## Your instructions
From the line containing "Close the chat panel with X icon" through the final line of the records, reproduce every line exactly.

## Stored data
──────────────────────────────

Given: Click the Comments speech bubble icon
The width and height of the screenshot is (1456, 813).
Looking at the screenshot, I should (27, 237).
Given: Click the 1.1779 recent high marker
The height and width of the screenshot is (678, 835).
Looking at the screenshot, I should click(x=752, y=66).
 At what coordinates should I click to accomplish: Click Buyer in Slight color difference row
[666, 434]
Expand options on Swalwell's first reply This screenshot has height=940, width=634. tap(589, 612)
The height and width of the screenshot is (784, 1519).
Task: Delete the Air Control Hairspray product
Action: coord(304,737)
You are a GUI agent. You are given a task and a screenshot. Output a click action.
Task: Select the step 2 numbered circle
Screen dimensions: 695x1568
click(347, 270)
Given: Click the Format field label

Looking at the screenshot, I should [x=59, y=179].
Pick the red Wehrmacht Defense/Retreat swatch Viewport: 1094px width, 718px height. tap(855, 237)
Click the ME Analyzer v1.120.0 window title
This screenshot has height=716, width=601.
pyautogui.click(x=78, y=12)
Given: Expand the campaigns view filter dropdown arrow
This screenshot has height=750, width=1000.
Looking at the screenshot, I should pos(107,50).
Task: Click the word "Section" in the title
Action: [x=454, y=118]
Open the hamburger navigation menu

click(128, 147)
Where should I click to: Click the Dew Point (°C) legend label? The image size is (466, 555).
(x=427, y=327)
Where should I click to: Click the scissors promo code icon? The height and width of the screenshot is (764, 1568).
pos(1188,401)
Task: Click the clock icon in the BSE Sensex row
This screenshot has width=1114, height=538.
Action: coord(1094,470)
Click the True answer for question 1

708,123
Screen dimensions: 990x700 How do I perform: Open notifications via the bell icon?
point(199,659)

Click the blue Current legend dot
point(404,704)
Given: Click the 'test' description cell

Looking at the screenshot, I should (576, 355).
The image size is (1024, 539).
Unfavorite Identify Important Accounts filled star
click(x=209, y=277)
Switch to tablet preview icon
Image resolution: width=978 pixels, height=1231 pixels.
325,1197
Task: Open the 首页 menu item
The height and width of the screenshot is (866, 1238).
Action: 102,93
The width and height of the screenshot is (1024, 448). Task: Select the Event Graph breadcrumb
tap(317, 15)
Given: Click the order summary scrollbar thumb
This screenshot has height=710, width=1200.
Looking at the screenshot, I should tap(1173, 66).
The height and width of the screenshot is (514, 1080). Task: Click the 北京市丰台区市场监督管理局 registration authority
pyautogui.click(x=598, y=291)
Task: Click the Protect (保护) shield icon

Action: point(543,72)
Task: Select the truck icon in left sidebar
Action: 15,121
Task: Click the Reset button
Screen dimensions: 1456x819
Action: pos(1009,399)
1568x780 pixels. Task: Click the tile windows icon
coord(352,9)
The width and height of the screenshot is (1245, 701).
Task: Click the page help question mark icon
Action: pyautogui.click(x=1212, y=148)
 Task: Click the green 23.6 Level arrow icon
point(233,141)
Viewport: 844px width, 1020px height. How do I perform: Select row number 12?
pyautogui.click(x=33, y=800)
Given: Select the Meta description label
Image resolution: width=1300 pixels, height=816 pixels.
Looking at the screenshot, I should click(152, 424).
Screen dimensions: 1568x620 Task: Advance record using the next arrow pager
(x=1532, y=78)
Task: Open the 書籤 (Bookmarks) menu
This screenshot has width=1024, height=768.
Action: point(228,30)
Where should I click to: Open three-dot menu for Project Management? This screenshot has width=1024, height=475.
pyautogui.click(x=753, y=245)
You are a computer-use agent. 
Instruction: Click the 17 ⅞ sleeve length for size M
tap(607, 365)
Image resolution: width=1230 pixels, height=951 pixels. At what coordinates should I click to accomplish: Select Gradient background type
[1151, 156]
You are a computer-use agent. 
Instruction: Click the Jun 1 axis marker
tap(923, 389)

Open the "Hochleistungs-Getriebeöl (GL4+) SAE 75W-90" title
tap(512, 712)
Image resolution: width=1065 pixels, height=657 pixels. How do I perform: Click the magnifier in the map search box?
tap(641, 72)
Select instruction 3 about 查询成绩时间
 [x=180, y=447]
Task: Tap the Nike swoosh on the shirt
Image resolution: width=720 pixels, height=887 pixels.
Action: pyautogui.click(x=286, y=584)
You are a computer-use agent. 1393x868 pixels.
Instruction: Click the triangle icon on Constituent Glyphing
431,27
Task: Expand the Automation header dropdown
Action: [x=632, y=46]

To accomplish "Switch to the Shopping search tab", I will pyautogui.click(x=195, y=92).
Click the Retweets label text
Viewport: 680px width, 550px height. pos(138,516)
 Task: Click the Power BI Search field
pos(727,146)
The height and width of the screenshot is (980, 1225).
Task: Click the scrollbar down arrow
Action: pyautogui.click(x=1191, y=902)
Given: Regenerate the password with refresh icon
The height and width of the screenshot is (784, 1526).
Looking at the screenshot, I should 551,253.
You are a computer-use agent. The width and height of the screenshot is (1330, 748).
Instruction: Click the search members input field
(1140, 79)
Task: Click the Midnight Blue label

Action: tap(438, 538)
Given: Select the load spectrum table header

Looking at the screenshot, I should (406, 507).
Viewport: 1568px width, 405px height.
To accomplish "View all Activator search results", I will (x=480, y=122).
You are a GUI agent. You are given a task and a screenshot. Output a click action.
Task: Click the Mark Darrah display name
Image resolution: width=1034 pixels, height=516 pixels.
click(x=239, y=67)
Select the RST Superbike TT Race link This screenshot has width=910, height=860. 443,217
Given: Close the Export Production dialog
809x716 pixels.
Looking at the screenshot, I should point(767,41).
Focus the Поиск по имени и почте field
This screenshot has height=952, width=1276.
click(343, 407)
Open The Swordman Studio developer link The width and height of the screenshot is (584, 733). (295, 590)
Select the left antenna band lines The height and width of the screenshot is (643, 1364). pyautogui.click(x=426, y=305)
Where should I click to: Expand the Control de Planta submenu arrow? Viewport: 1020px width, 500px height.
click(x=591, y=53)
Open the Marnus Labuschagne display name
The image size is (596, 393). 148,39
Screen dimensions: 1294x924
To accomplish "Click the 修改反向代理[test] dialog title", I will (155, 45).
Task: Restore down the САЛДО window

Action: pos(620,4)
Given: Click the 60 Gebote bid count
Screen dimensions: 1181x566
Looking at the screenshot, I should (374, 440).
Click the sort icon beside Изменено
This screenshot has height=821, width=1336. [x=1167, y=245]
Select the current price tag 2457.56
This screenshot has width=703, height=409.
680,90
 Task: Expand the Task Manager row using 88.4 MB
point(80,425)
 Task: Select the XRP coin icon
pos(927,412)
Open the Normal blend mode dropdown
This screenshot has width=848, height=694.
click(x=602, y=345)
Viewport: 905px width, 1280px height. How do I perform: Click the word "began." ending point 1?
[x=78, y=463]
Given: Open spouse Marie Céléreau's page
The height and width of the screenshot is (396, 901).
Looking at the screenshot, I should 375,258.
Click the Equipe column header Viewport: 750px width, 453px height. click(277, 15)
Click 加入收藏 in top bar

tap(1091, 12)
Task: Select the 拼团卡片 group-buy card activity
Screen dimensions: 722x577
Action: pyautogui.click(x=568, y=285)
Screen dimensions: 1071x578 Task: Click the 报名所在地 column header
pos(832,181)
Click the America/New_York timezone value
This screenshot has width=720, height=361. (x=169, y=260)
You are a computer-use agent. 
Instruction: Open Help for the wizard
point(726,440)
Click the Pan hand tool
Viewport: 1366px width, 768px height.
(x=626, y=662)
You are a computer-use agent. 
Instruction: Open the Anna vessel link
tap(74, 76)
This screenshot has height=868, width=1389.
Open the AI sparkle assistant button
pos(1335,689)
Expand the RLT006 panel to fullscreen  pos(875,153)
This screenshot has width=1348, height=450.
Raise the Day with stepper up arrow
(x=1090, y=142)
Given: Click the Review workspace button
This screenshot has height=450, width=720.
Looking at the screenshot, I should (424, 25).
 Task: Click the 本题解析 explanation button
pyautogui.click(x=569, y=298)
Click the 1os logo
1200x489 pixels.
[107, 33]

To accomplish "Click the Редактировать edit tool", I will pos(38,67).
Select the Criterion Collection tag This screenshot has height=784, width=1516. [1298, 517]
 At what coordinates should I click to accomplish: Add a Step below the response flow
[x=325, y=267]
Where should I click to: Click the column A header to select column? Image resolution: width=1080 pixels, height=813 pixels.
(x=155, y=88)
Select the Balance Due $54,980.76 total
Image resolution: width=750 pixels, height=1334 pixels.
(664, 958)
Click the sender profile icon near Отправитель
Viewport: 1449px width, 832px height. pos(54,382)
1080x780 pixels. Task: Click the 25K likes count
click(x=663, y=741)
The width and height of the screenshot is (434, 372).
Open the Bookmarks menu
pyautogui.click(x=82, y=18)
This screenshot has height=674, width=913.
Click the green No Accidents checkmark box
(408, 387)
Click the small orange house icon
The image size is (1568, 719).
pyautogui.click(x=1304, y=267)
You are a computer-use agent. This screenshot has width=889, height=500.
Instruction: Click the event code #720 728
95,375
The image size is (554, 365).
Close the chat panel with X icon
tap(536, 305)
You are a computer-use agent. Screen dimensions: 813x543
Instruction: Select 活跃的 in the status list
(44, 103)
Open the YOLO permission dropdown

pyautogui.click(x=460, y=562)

──────────────────────────────

## Exercise response
Close the chat panel with X icon
tap(536, 305)
You are a computer-use agent. Screen dimensions: 813x543
Instruction: Select 活跃的 in the status list
(44, 103)
Open the YOLO permission dropdown

pyautogui.click(x=460, y=562)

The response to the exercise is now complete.